▶ Exercise brief
Repeat the records below exactly, leaving out every picture.

▶ Data for this task
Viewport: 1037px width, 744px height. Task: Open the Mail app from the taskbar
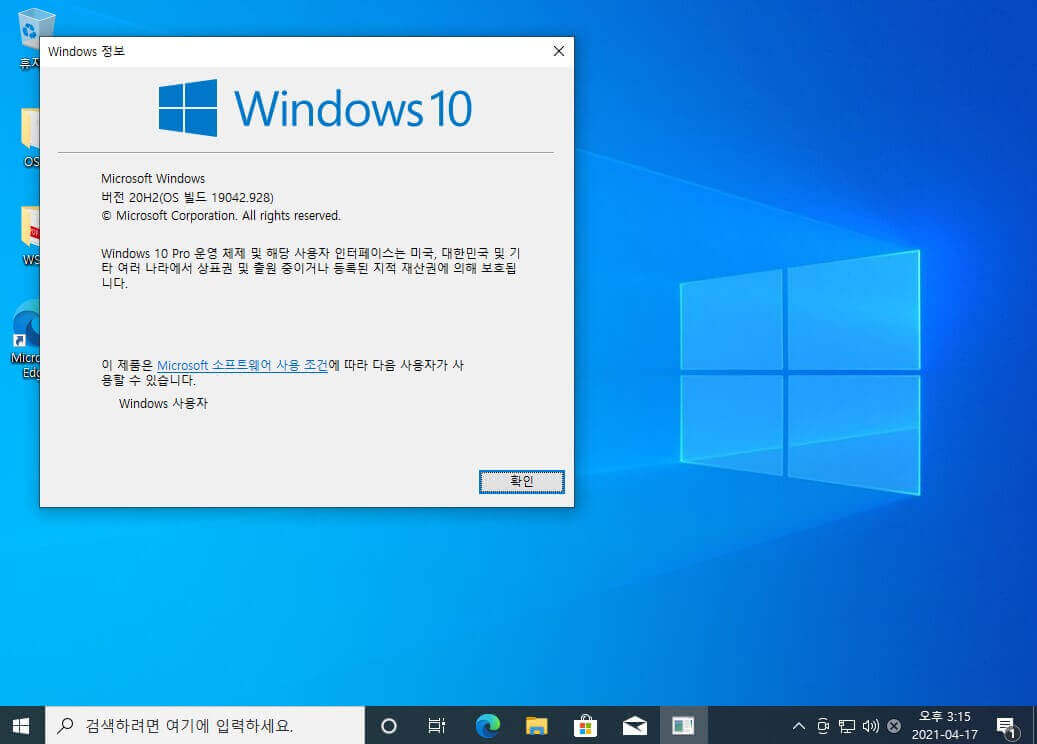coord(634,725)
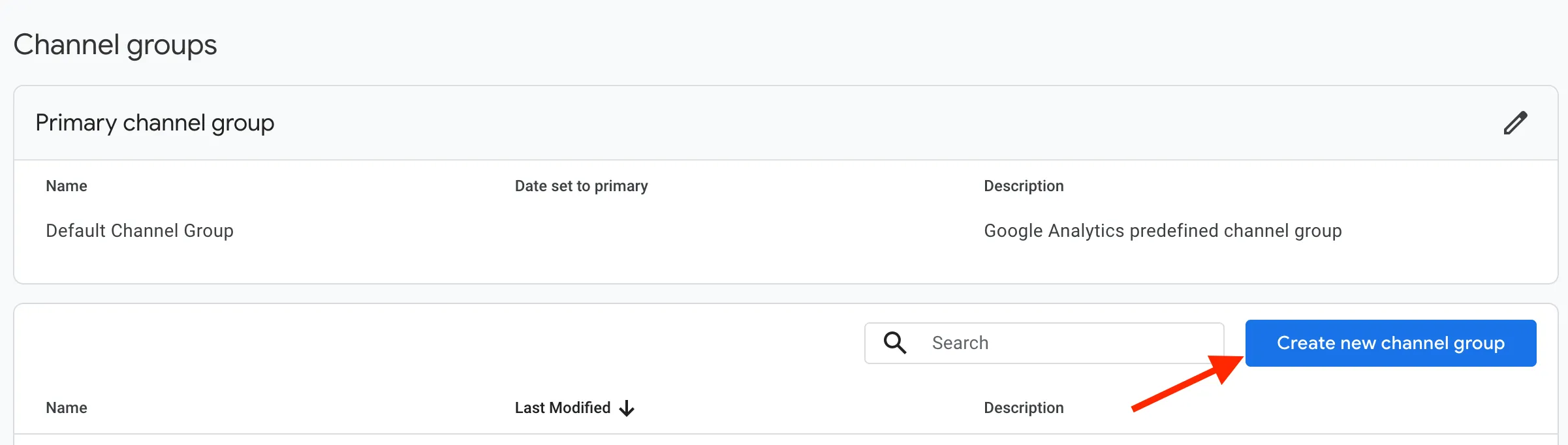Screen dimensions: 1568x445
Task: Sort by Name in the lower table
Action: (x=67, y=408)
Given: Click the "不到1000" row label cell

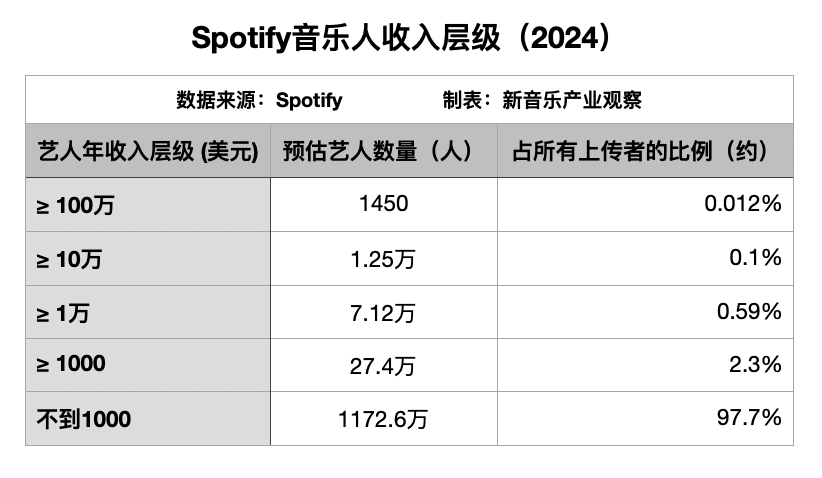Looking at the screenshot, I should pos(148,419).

▶ Reply
Viewport: 1037px width, 744px height. Task: Open the Mail app from the taskbar
coord(634,725)
Screen dimensions: 1568x445
Task: Sort by Name in the lower table
Action: (x=67, y=408)
Given: Click the "不到1000" row label cell

Looking at the screenshot, I should pos(148,419).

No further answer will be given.